Additionally, group A had more patients admitted to urban teaching hospitals (88.1% vs 79.7%; P < .001) with longer lengths of stay (9.7 days vs 5.8 days) and a larger cost of hospitalization ($162,181 vs $92,155). Group A had higher risk of acute myocardial infarction (11.9% vs 5.6%; P < .001), bleeding requiring transfusion (8.3% vs 5.4%; P = .03), and pulmonary embolism (4.8% vs 2.4%; P = .057) compared with group B.

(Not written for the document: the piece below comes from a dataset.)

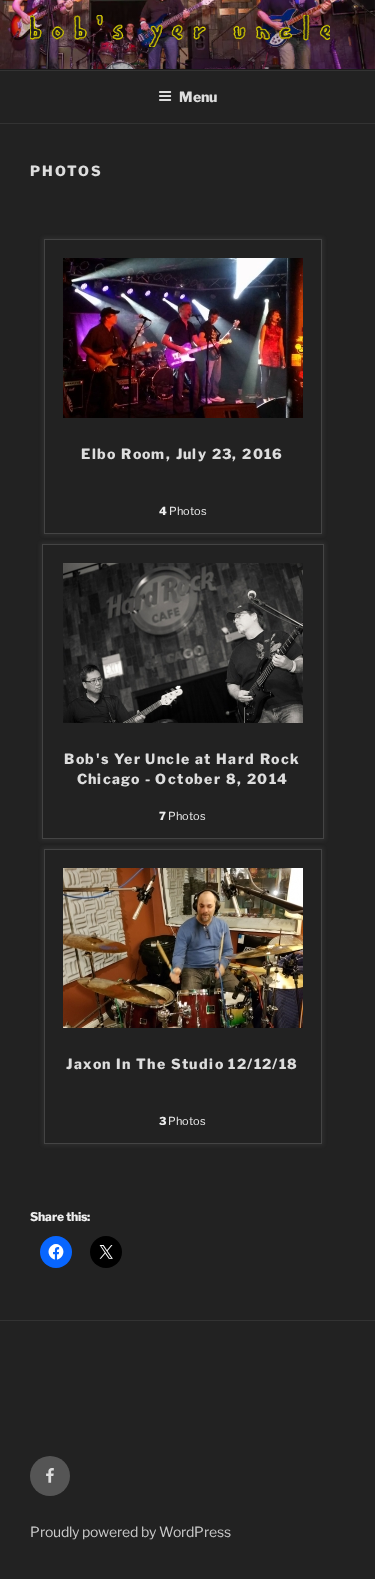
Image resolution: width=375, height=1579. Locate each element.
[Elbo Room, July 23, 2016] (183, 413)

Higher levels of shock (14.3% vs 3.1%; P < .001), ICU admission (29.8% vs 10.2%; P < .001), vasopressor requirement (10.7% vs 2.1%; P < .001), ventilator requirement (27.4% vs 9.1%; P < .001), and cardiopulmonary resuscitation (7.1% vs 1.1%; P = .005) were identified in group A.
The in-hospital mortality rates were also higher among group A (8.3% vs 1.5%; P < .001). Seasonal trends between PPCM and COVID-19 were similar in incidence. The COVID-19 infection potentially accounts for some cases of PPCM and is linked to adverse in-hospital outcomes and higher risk of mortality.
Hypertrophic cardiomyopathy(HCM) is another subtype of cardiomyopathy that causes the heart muscle to become larger and thicker than it is supposed to.4 The ventricles become blocked and ultimately make it difficult for the heart to pump blood.
The second abstract aimed to evaluate the effect COVID-19 had on the readmission rate and associated outcomes in patients with HCM.2 The 2020 National Readmission Database compiled research for a retrospective study on patients with HCM who were admitted with the principal diagnosis of COVID-19.
There were 1503 patients with HCM who were hospitalized for COVID-19 in 2020. The average age wasc67 years old and 49% were female. About 80.9% of these patients were alive when discharged and 14.8% readmitted within 30 days.
Readmission was commonly caused by the COVID-19 infection (38%), other infections (11%), and acute kidney injury (4%). On average, hospital charges linked to readmissions were $84,976 (total charges = $15.2 million) and the average hospital costs linked to readmissions were $24,603 (total hospital costs = $4.4 million).
"Despite efforts to reduce readmission rates, a considerable percentage of patients experienced readmission within 30 days, largely attributed to COVID-19 infection,” the authors wrote. They suggested closer follow-up after hospital discharge to further prevent readmission and the high risk of mortality rates.
These findings highlight the significant impact of COVID-19 on patients with PPCM and HCM, underscoring the need for vigilant monitoring and targeted interventions to improve outcomes for these vulnerable populations.